Eily jeta un œil du côté du camp des Agrios ; il était désert. Elle ne s’en était même pas rendu compte. La demoiselle hésita à sortir de sa cachette, craignant un piège :

« … où sont-ils tous passé ? »

Toutefois, Eily savait qu’elle ne pouvait pas rester ici indéfiniment. Rassemblant sa volonté, elle fit demi-tour, dans le but de retrouver Ifios. Elle ne l’appréciait toujours pas, mais Caratroc avait raison : elle ne pouvait pas l’abandonner ici.

Mais alors qu’elle courait, une effroyable secousse la projeta au sol. Elle se releva vivement, tous les sens en alerte.

— … !

Ce fut alors qu’elle le vit : Danqa aux Griffes. Il avait ses quatre cimeterres en main, prêt à déchiqueter de la chair fraîche. Heureusement, ce dernier ne semblait pas l’avoir vue ; mais sa simple présence paralysait Eily de terreur. Elle dut faire appel à tout son courage pour traîner son corps derrière un rocher et s’y cacher.

Quelque chose d’autre vint subitement rejoindre le colosse. Ou plutôt, quelque chose fonça vers lui. Eily n’arriva pas à déterminer exactement ce que c’était, mais ce n’était absolument pas humain. On aurait dit un gigantesque lézard armuré d’épaisses écailles. Dans la seconde, Danqa et l’étrange reptile se livrèrent un échange de coups tonitruants, dont le moindre impact faisait trembler le sol et soulevait des rafales de poussières.
Caratroc bondit de stupeur, sachant instinctivement ce que cette créature était.

— … un Ensar ! s’étonna-t-il.
— … !

Eily écarquilla les yeux à mille reprises. Qu’est-ce qu’un Ensar faisait ici ? Et pourquoi combattait-il Danqa ? La demoiselle repensa à la fameuse fillette à l’épée gigantesque ; était-il possible qu’il y ait un lien ? De plus, qui disait Ensar disant forcément Foréa. L’un de ces demi-dieux était-il dans les parages ?

— C-Ce n’est pas bon, geignit Caratroc. Il ne faut pas rester là, on risque d’être mêlé à leur affrontement !

La demoiselle cyan hocha la tête ; il serait bête de perdre la vie sur un simple coup perdu. Elle jeta cependant un dernier coup d’œil vers le combat de titans. Ce déploiement de puissance était affreusement ensorcelant. Sidon, qu’Eily trouvait déjà impressionnant, n’était rien face à un tel déchaînement de sauvagerie. Il n’y avait pas besoin d’y réfléchir bien longtemps, si elle se retrouvait face à ces abominations, Eily savait qu’elle ne tiendrait pas une seconde.

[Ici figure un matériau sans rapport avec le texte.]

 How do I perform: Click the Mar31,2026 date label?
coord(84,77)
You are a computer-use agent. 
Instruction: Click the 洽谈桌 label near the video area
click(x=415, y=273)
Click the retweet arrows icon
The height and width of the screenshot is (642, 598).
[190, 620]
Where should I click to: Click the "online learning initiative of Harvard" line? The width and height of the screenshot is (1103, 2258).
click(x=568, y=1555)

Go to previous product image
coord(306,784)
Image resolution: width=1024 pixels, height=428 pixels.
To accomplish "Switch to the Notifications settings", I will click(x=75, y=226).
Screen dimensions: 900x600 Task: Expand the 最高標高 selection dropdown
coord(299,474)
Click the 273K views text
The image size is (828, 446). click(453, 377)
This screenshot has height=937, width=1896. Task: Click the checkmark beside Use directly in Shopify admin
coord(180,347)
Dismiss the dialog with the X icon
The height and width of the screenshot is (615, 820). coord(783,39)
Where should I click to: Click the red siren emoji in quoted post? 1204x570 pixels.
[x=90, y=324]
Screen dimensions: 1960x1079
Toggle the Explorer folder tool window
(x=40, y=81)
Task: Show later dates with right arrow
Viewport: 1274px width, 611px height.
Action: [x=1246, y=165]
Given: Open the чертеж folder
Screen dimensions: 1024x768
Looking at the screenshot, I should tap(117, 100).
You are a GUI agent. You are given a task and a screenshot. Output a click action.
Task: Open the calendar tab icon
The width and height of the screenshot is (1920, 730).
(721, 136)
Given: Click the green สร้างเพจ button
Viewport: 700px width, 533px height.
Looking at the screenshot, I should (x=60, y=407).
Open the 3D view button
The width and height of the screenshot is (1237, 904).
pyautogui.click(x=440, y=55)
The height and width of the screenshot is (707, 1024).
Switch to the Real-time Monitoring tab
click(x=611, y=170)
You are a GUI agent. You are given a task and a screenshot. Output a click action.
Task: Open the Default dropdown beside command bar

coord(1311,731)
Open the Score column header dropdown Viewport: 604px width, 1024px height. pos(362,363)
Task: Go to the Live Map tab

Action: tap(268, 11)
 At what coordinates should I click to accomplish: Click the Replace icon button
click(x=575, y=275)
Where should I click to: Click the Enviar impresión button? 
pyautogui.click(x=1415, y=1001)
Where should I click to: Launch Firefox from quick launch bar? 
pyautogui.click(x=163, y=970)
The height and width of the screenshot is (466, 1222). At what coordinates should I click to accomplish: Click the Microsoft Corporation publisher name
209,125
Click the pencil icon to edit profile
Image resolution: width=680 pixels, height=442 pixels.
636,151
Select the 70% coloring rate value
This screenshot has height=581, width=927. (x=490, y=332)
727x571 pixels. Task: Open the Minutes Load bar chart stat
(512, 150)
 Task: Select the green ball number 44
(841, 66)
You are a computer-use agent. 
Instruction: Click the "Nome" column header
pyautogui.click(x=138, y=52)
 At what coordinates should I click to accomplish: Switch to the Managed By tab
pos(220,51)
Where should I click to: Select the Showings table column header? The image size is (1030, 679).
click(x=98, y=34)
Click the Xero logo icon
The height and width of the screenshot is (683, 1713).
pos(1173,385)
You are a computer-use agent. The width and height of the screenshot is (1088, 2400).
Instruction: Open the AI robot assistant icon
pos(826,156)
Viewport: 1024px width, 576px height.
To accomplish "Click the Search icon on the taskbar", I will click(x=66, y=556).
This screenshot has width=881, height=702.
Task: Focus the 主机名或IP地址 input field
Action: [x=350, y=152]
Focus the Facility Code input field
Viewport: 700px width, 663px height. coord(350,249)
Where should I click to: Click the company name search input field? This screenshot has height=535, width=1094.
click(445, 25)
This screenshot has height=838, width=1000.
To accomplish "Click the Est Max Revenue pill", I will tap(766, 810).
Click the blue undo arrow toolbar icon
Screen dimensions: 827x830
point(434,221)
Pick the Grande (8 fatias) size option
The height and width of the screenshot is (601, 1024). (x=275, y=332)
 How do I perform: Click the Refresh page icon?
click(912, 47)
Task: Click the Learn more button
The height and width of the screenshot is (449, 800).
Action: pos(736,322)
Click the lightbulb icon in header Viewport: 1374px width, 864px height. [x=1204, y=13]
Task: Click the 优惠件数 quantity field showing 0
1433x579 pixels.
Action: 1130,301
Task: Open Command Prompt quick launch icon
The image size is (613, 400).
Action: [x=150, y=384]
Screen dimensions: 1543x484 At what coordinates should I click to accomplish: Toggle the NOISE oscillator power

— Eily ! la rappela vivement Caratroc à l’ordre.
— Nyah !

Surprise, la demoiselle cyan secoua la tête, chassant ses pensées parasites. Et dans une vitesse qu’elle ne soupçonnait même pas, elle courut loin, bien loin de ce combat absurde.
Il y avait décidément énormément d’imprévus dans son plan, rien ne s’était déroulé comme elle l’avait espéré. Non seulement, récupérer son manteau n’était plus que rêverie, mais en plus, elle partait désormais à la recherche d’Ifios, qu’elle était censée avoir abandonné. Pourtant, elle le sentait sensiblement ; dans son cœur, ses valeurs primaires approuvaient sa décision. Elle perdrait beaucoup plus à ne pas s’écouter elle-même, plutôt que de récupérer son manteau en niant son humanité.